WNBAは、アメリカ代表候補はもちろんのこと、オーストラリアやスペインなどFIBAランキング上位のナショナルチームでの活躍が知られるアメリカ国外のプレーヤーも多々登場する、女子バスケットボール界における世界最高の舞台として多くの関係者やファンに認識されている。また、日本の競技関係者にとっては、楽しむだけではなくスカウティングの場でもあるだろう。日本でも、アプリを通じて非常にリーズナブルな価格で全試合を見ることができるのだ。

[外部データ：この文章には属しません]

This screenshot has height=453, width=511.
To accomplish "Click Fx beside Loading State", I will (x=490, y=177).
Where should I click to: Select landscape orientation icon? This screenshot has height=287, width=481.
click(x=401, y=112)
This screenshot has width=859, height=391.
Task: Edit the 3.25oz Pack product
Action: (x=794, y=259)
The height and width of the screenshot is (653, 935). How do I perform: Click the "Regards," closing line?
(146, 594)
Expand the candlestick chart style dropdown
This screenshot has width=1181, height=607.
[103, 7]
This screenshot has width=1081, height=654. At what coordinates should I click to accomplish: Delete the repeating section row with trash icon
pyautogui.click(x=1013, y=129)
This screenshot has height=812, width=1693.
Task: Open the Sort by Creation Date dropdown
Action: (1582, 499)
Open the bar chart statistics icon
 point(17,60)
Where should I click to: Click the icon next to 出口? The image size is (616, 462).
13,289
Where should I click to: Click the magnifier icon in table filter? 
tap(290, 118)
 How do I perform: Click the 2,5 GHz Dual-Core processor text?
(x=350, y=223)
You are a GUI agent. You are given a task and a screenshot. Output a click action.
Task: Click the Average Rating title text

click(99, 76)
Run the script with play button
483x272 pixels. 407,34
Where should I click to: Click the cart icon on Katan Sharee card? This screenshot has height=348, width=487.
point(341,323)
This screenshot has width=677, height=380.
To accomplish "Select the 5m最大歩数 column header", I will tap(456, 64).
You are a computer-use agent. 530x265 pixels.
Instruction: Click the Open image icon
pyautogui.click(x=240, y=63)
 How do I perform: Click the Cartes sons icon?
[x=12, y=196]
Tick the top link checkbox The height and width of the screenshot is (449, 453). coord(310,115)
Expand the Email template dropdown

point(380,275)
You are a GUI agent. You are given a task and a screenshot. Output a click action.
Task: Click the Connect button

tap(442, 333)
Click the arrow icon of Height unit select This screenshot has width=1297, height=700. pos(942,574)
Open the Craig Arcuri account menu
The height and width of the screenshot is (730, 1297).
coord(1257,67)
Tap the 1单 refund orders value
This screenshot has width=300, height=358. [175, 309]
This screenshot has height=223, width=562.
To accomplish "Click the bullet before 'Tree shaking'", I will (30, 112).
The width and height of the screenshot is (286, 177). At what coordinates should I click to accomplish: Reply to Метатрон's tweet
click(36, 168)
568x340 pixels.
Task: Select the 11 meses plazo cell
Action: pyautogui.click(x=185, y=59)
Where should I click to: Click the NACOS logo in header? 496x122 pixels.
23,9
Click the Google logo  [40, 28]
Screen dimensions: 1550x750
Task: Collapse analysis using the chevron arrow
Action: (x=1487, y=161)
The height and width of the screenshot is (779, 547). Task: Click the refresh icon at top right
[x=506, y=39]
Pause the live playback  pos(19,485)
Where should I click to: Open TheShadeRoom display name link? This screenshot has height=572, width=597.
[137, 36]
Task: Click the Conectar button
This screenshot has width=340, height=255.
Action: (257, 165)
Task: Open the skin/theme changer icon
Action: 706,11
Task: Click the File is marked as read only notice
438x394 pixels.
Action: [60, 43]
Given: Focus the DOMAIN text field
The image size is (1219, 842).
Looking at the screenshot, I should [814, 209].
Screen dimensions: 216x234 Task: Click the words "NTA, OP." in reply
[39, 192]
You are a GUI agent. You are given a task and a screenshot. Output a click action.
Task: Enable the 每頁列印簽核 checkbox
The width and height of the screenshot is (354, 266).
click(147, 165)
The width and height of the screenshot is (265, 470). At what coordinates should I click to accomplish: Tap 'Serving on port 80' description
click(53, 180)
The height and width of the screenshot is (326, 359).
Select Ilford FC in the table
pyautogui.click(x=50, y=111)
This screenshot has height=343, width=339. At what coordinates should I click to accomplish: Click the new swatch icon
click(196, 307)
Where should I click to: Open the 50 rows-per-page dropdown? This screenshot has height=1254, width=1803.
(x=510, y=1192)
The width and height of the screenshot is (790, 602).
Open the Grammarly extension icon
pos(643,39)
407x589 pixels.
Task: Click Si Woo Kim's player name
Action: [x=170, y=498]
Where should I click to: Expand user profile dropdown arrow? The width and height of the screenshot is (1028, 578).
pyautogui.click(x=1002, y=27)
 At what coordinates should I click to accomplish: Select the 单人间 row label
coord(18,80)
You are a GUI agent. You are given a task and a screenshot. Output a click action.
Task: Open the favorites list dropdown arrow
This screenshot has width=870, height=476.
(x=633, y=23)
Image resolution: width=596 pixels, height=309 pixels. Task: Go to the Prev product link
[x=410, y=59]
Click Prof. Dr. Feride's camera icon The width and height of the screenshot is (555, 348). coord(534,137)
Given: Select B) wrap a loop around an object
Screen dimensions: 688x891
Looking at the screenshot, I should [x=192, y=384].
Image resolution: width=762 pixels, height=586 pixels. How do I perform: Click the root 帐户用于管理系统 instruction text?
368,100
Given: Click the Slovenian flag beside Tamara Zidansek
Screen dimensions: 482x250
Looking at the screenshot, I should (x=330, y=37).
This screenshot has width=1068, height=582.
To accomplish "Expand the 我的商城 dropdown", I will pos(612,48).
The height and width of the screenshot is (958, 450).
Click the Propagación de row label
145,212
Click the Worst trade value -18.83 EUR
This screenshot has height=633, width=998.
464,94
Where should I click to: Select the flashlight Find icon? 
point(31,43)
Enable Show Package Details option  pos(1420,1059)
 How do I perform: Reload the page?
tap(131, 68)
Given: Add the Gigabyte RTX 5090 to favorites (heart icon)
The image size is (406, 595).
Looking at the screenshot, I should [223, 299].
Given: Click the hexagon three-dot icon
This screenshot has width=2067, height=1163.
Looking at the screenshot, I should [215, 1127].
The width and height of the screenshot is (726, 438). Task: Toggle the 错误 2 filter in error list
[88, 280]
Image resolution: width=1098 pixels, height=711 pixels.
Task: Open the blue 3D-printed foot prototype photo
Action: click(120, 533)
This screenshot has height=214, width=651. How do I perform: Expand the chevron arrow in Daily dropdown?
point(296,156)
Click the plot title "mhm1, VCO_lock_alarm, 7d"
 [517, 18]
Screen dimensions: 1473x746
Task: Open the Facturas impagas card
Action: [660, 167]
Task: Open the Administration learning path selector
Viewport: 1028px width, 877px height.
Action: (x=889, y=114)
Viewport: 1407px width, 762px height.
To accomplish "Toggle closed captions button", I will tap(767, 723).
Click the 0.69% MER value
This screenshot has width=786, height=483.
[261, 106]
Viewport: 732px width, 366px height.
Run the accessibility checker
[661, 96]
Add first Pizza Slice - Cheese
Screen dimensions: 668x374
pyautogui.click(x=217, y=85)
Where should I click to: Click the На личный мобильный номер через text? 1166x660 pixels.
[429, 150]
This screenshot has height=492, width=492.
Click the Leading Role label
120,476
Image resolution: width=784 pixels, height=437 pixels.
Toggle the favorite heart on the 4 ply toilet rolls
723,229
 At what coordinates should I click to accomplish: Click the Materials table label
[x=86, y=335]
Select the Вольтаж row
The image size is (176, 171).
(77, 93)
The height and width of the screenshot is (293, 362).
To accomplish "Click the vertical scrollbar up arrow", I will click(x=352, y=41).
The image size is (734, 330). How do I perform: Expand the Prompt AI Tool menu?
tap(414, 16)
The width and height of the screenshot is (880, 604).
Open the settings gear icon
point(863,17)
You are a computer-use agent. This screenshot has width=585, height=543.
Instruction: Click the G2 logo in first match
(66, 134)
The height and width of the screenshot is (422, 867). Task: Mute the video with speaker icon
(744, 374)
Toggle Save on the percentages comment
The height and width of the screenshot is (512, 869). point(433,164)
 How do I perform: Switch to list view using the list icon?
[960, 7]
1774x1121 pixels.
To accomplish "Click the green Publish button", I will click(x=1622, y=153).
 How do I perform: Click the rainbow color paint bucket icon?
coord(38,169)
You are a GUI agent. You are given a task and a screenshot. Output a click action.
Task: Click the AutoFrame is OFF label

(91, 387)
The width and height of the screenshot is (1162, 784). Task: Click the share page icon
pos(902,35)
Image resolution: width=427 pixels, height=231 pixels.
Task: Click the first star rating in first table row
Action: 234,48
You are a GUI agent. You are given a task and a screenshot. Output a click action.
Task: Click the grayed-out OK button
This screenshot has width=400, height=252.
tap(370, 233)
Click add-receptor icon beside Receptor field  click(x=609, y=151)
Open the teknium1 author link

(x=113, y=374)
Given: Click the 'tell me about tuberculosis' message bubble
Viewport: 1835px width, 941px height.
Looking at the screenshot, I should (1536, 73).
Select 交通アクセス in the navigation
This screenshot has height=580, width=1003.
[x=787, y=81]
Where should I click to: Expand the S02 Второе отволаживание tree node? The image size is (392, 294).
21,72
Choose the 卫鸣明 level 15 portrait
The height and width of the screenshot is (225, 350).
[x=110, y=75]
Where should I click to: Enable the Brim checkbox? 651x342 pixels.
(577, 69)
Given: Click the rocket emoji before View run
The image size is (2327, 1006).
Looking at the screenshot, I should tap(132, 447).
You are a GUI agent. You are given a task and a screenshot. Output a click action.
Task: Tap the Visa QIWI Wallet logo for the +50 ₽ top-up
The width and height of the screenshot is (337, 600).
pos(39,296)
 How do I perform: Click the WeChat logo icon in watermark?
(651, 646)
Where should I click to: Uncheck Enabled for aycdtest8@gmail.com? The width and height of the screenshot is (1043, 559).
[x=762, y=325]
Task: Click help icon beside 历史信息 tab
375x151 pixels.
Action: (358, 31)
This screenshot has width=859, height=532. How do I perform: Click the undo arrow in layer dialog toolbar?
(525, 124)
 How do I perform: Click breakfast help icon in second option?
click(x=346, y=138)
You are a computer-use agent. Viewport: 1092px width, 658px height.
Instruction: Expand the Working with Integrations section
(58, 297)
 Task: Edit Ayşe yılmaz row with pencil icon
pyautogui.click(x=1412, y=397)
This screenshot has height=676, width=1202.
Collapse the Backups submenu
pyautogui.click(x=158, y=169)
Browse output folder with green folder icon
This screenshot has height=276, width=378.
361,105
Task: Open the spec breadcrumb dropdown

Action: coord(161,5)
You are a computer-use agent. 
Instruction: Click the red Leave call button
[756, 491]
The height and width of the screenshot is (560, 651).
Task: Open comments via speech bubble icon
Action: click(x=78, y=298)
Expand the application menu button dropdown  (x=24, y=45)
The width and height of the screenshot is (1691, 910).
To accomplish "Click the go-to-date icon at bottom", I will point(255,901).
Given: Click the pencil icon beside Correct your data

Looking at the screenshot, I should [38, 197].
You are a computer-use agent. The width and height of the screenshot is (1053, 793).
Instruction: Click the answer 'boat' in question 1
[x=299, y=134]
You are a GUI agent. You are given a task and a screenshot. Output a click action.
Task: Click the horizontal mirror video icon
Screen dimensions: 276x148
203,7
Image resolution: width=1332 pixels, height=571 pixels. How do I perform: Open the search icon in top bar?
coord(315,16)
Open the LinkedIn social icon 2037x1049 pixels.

直近の公式戦を見ることで、例えば今夏開催が予定されている東京オリンピックで女子日本代表のプレーヤーたちがマッチアップする相手のプレーをチェックできる。身長などのスペックに加えて、やはりそのプレーヤーたちのコート上での様子を見ることで、どんなマッチアップになるかをより深くイメージできるというものだ。また、例えばルイビル大学で今野紀花と共にプレーした、デイナ・エバンス(ダラス・ウイングス)のようなプレーヤーも開幕ロスターに名を連ねている。将来は今野自身、あるいはほかの日本人プレーヤーにとっての活躍の舞台になる可能性も大いにあるだろう。
今シーズンのWNBAは、NBA同様ズーム会見に日本から参加させてもらえるので、ここまでに何試合かで取材させてもらっているのだが、話が聞けた何人かの一人にフェニックス・マーキュリーのキア・ナースというプレーヤーがいた。マーキュリーでフォワードとして活躍するナースはカナダ代表でもある。

 東京オリンピックに向けた最終予選でカナダは日本を70-68で破ったが、この試合でチームハイの19得点を稼いだのがナース。現在のカナダ代表において最大の得点源となっている。東京オリンピックが予定通りに開催されれば、来日の可能性が高いプレーヤーの一人だ。
ナースは2020-21NBAシーズンにおいて、トロント・ラプターズの試合中継でコメンテーターとしてたびたび登場していたので、NBAファン、ラプターズファンの間ではおなじみの人物かもしれない。所属するマーキュリーは、かつて萩原美樹子をや大神雄子も所属したチーム(大神はキャンプ参加)。その点でも、日本のバスケットボールファンとしてもなじみやすいのではないかとも思う。
取材したのは日本時間5月19日の対ワシントン・ミスティクス戦。12得点を挙げて91-70で快勝に貢献した後のナースが、ズーム会見に参加してくれた。
WNBAのプレーヤーは、例年だとオフシーズンとなる秋から冬にかけて国外リーグでプレーするケースが多い。ナースも過去2年間は秋冬にオーストラリアのWNBLでプレーし、夏場にWNBAでプレーしていた。しかしパンデミックの影響で今シーズンは流れが大幅に違い、オフを母国で過ごしたそうだ。そのような背景を持つナースなので、今シーズンの特異性と、ラプターズで今シーズン活躍した渡邊雄太に関して質問させてもらった。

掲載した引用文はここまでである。